Lewis, who co-founded the Student Nonviolent Coordinating Committee, put his body on the line countless times, volunteering as a Freedom Rider, leading the Bloody Sunday march across the Edmund Pettus Bridge in Selma, and organizing the 1963 March on Washington. The last surviving member of the Big Six—a group of prominent figures in the fight against segregation and anti-Black voter suppression in postwar America that also included the Rev. Dr. Martin Luther King, Jr.—he was arrested a total of 40 times in the 1960s, according to the AP, and the widely broadcast images of his beating by Alabama state troopers in Selma are credited with spurring the passage of the 1965 Civil Rights Act.

Elected to the House of Representatives in 1986, Lewis continued to push for civil rights in the United States and elsewhere while in Congress, voting against former Pres. George W. Bush’s invasion of Iraq in 2003 and condemning current Pres. Donald Trump’s horrific family separation policy. The Congressman also supported this latest wave of Black Lives Matter protests against police brutality and systemic racism, prompted by George Floyd’s death at the hands of Minneapolis police.

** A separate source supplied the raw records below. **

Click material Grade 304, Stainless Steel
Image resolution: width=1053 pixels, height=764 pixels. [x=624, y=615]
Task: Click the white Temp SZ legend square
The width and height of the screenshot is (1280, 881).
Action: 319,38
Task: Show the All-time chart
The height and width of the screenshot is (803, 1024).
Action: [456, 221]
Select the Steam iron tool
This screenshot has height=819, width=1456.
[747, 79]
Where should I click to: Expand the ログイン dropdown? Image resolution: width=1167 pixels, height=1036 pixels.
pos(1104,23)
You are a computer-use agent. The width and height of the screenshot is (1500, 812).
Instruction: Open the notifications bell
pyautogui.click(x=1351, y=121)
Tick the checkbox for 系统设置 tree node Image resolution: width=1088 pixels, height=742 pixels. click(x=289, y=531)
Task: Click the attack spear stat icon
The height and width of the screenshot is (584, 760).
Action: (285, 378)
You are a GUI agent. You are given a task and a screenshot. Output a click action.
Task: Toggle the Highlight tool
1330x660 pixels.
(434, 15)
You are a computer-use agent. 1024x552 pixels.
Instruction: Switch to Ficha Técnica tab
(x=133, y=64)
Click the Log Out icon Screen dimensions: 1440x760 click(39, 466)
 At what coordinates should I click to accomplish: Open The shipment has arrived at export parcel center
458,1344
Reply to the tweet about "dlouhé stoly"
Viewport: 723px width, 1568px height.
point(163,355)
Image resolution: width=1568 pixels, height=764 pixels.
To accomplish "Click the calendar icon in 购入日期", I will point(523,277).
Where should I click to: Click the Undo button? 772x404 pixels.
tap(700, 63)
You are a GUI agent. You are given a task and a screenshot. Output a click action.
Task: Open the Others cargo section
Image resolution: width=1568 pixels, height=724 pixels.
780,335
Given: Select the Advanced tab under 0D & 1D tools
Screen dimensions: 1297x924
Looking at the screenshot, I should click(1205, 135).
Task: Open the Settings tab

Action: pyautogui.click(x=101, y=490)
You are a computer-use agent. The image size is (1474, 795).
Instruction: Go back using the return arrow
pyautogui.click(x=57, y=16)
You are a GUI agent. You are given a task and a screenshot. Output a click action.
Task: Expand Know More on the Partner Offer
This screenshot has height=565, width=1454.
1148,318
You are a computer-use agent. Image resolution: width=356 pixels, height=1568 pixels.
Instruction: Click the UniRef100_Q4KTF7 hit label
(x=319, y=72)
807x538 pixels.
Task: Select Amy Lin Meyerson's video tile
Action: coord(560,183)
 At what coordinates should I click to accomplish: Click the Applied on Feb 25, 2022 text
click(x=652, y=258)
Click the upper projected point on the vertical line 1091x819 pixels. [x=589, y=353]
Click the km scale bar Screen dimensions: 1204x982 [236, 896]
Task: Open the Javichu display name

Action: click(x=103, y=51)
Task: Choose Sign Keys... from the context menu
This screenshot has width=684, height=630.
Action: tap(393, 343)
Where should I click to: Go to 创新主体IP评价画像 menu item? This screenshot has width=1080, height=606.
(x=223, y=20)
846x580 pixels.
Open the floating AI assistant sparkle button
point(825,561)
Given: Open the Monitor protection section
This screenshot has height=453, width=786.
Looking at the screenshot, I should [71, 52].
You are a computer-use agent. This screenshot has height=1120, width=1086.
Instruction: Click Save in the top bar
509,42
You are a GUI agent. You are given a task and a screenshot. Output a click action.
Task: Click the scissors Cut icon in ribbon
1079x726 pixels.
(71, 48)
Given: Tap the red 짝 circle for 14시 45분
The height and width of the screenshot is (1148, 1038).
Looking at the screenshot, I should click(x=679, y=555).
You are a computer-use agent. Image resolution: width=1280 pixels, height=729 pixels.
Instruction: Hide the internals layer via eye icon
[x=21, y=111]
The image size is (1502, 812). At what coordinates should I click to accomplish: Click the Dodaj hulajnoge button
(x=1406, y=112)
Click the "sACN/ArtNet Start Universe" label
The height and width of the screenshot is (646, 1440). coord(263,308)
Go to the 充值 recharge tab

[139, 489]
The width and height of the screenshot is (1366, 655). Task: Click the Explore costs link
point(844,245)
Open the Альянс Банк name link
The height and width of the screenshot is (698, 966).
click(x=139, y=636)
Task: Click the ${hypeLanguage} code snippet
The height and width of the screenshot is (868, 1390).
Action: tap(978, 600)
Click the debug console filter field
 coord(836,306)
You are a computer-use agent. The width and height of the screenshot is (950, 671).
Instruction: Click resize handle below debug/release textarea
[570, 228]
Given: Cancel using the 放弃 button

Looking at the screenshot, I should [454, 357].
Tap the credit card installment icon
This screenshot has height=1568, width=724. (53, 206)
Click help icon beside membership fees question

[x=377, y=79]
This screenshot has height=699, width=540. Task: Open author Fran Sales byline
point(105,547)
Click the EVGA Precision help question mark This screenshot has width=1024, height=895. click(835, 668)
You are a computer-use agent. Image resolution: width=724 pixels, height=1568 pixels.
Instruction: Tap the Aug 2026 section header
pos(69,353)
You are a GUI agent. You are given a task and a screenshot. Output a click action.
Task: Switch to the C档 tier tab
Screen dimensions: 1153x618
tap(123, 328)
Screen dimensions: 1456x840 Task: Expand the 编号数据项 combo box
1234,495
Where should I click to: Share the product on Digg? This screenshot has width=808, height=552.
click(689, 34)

“It was very moving, very moving to see hundreds of thousands of people from all over America and around the world take to the streets—to speak up, to speak out, to get into what I call ‘good trouble,’” Mr. Lewis told CBS This Morning last month, per The New York Times.

“This feels and looks so different,” he continued “It is so much more massive and all inclusive… There will be no turning back.”

Hours before Pelosi confirmed Lewis’ death, news broke that Vivian had died, CNN reports. Vivian began his activism with a nonviolent lunch counter sit-in at a segregated dining establishment in Peoria, Illinois, in 1947. He, like Lewis, volunteered as a Freedom Rider.

Through the Nashville Christian Leadership Conference, an organization he co-founded, Vivian organized anti-Jim Crow actions like marches and sit-ins. He continued organizing into the late 1970s, CNN notes, founding an anti-racism organization that monitored the Ku Klux Klan. Obama awarded him the Presidential Medal of Freedom in 2013, two years after the former President did the same with Lewis.